Just under eleven percent of The United States population has been fully vaccinated so far and more continue to get vaccinated everyday. Around 2.1 million shots are being administered in the U.S. everyday. In fact, President Biden says that there will be a large enough vaccine supply to vaccine every adult in the U.S. by May 2021. The vaccine is currently free in the United States and not mandatory. 


The COVID-19 Vaccine is now available for teachers. Prior to this, only people in Phase 1 groups or Phase 2 groups were able to get the vaccine. Which include people who are 75 years or older, 65 years or older with 2 certain medical conditions, health care workers, first responders, and others. Some eligible health conditions are cancer, chronic kidney disease, COPD, Down syndrome, heart conditions, immunocompromised state, obesity, pregnancy, sickle cell disease, smoking, Type 2 diabetes, and asthma.

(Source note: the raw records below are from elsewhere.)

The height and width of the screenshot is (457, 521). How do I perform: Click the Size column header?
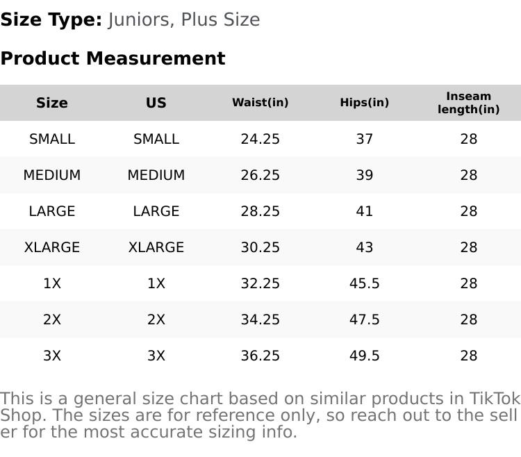click(x=52, y=103)
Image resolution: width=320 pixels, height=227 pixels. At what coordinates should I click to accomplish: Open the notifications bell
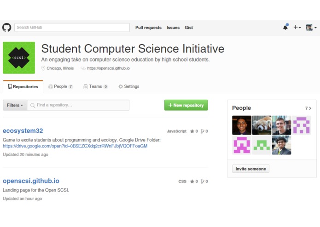click(285, 28)
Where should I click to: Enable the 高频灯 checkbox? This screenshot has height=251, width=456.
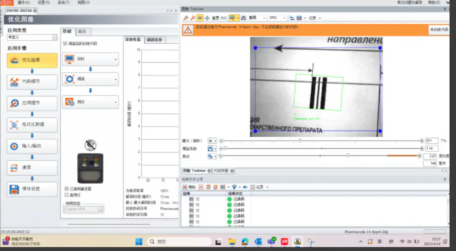pyautogui.click(x=67, y=195)
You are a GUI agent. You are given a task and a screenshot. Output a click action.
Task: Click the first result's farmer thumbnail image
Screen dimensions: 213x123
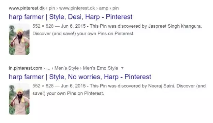point(19,39)
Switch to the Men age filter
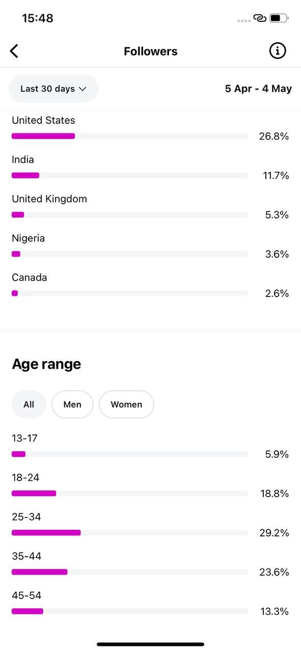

Heather Waters is a healthcare worker in Ipswich, MA, and has received both of her doses. She says she didn’t experience any symptoms after them. “It was pretty difficult to schedule and reschedule my appointment, but other than that the process was easy and the pharmacists were really informative and nice” she stated. Waters says she is glad that she was able to get the vaccine. She believes that it is the best option to combat COVID-19 right now and it will get better as time goes on.


Some side effects after receiving the vaccine include fevers, chills, tiredness, or headaches. Side effects are normal signs of your body building protection and should be gone in a couple of days.

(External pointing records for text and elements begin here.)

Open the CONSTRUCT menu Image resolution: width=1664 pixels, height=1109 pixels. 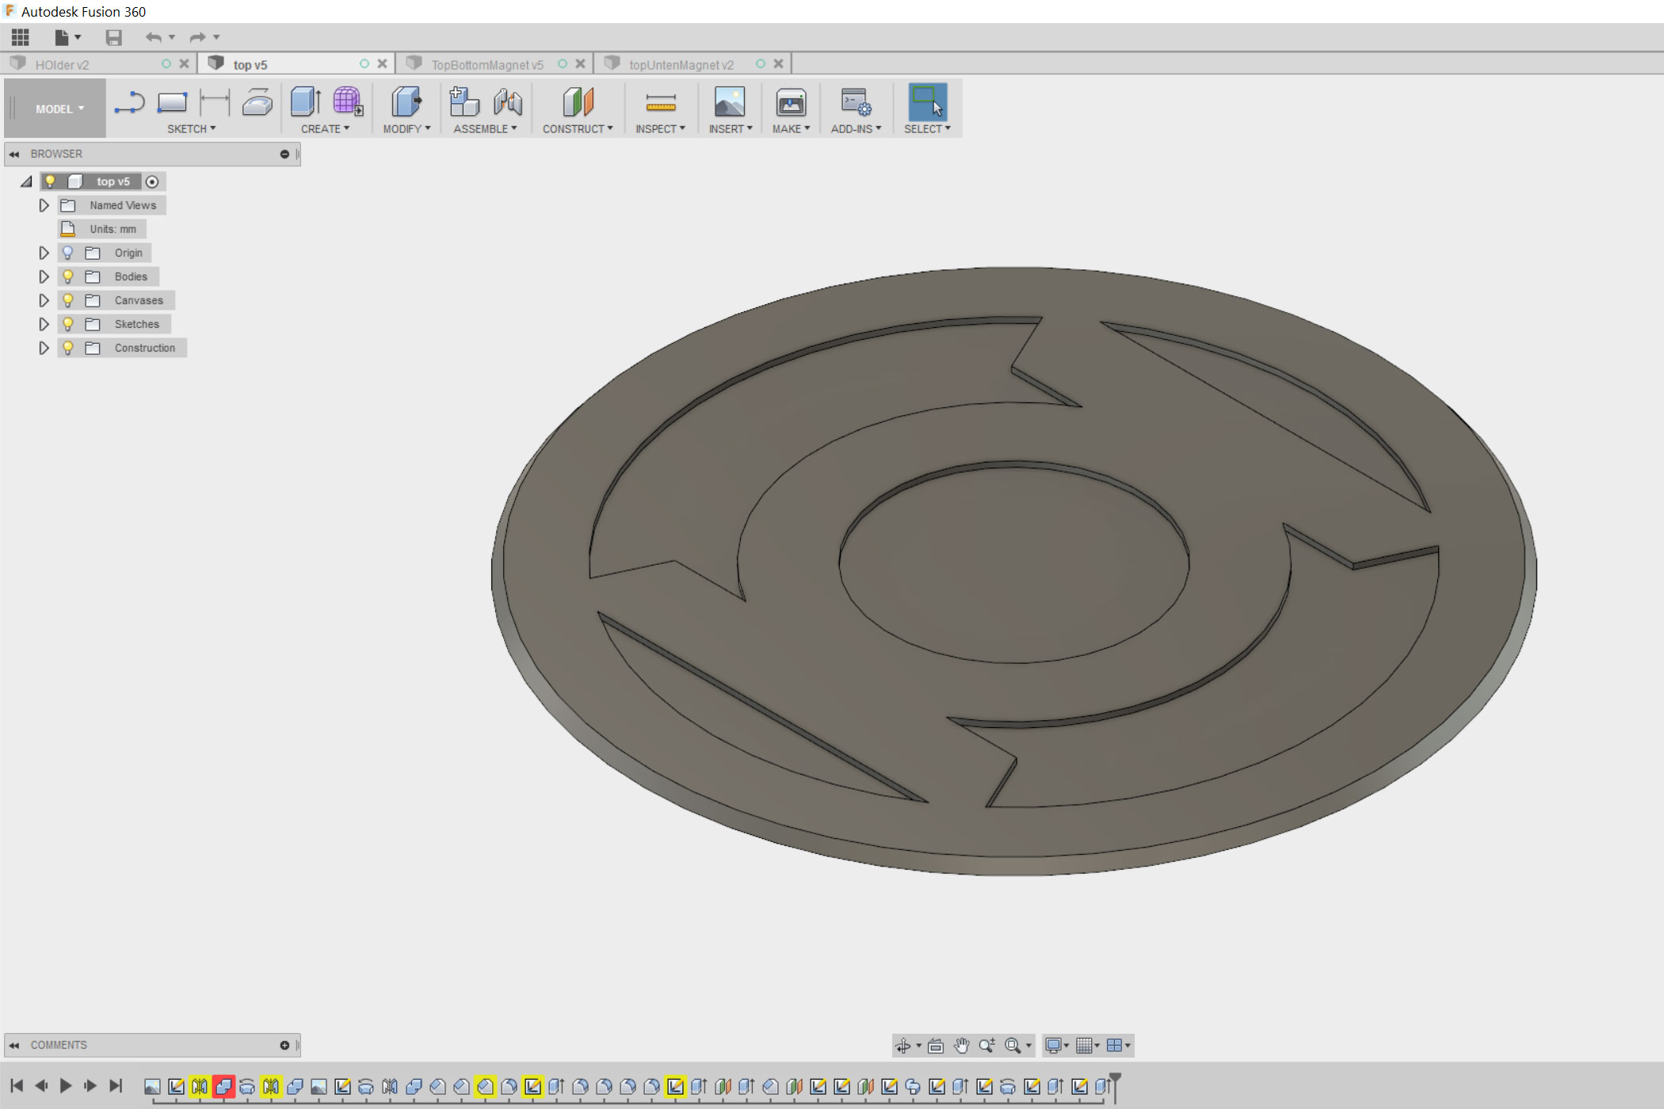pos(577,129)
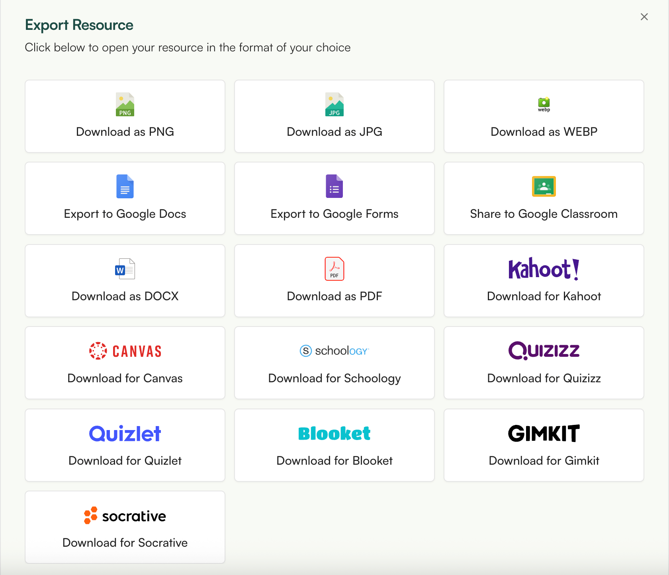Dismiss the Export Resource dialog
This screenshot has height=575, width=669.
tap(644, 17)
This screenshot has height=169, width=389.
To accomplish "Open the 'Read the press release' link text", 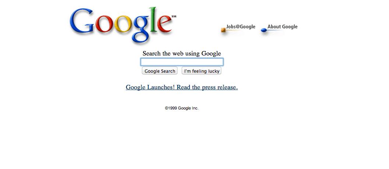I will 207,87.
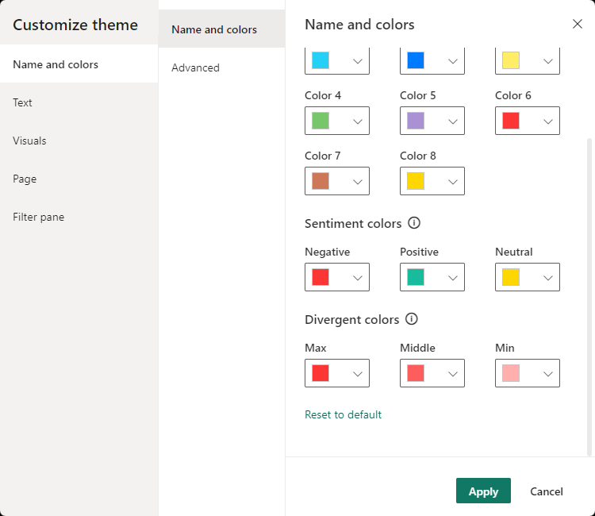Click the Divergent colors info icon
Viewport: 595px width, 516px height.
(x=411, y=320)
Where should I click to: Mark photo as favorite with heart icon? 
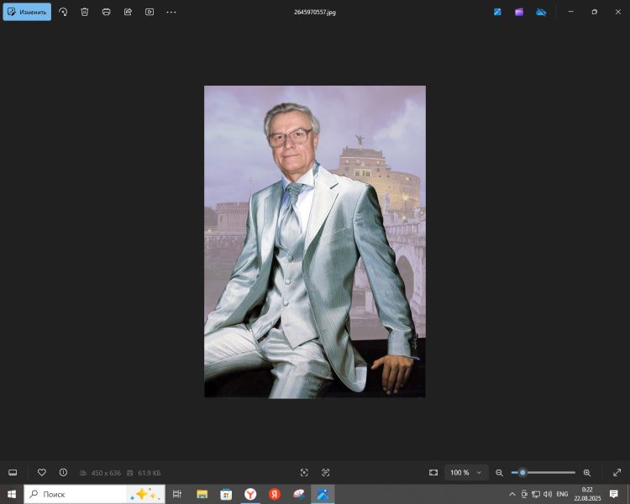41,472
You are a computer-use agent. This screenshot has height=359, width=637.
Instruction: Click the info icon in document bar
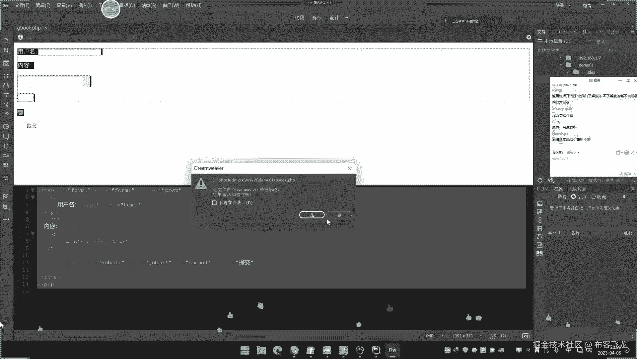tap(20, 37)

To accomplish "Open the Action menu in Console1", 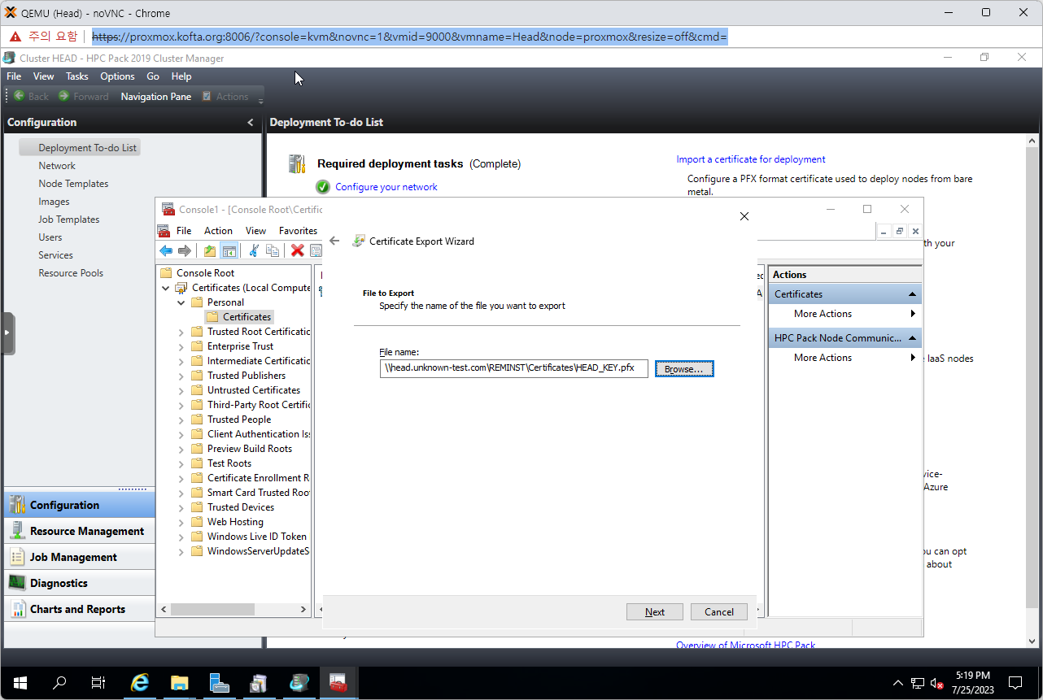I will point(217,231).
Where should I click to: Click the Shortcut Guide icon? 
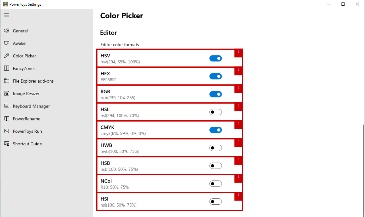7,144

Vaccines for people in Phase 3 will be released around April 2021. This includes retail and foodservice employees, food pantry workers and volunteers, transit/transportation workers, court system workers, and many more.


There are currently three vaccines that are authorized and recommended by the CDC to prevent COVID-19, which include Pfizer-BioNTech, Moderna, and Johnson & Johnson / Janssen. The Pfizer-BioNTech mRNA vaccine is 2 shots with 21 days in between them. The Moderna mRNA vaccine is also 2 shots but with 28 days apart. The Johnson & Johnson’s Janssen viral vector vaccine only consists of 1 shot.


According to the Centers for Disease Control and Prevention, once you are fully vaccinated, you can gather indoors with other vaccinated people without wearing a mask. You can also gather indoors with unvaccinated, low-risk people from one other household without masks. However, you should still be wearing a mask, staying 6 feet apart from others while in public or a gathering with unvaccinated people from more than one household. 


Senior at Ipswich High school, Sam Orroth, says “I want to take it as soon as I can and I’m hoping I’m allowed to get vaccinated before college. I think the vaccine is a positive and that if people feel comfortable getting vaccinated then they definitely should.” 


Although many are at a low-risk of being affected and transmitting COVID-19, it is still important to continue to social distance and wear your mask, even after being vaccinated. You may not be worried about getting COVID-19, but your family, friends, and others are still at risk.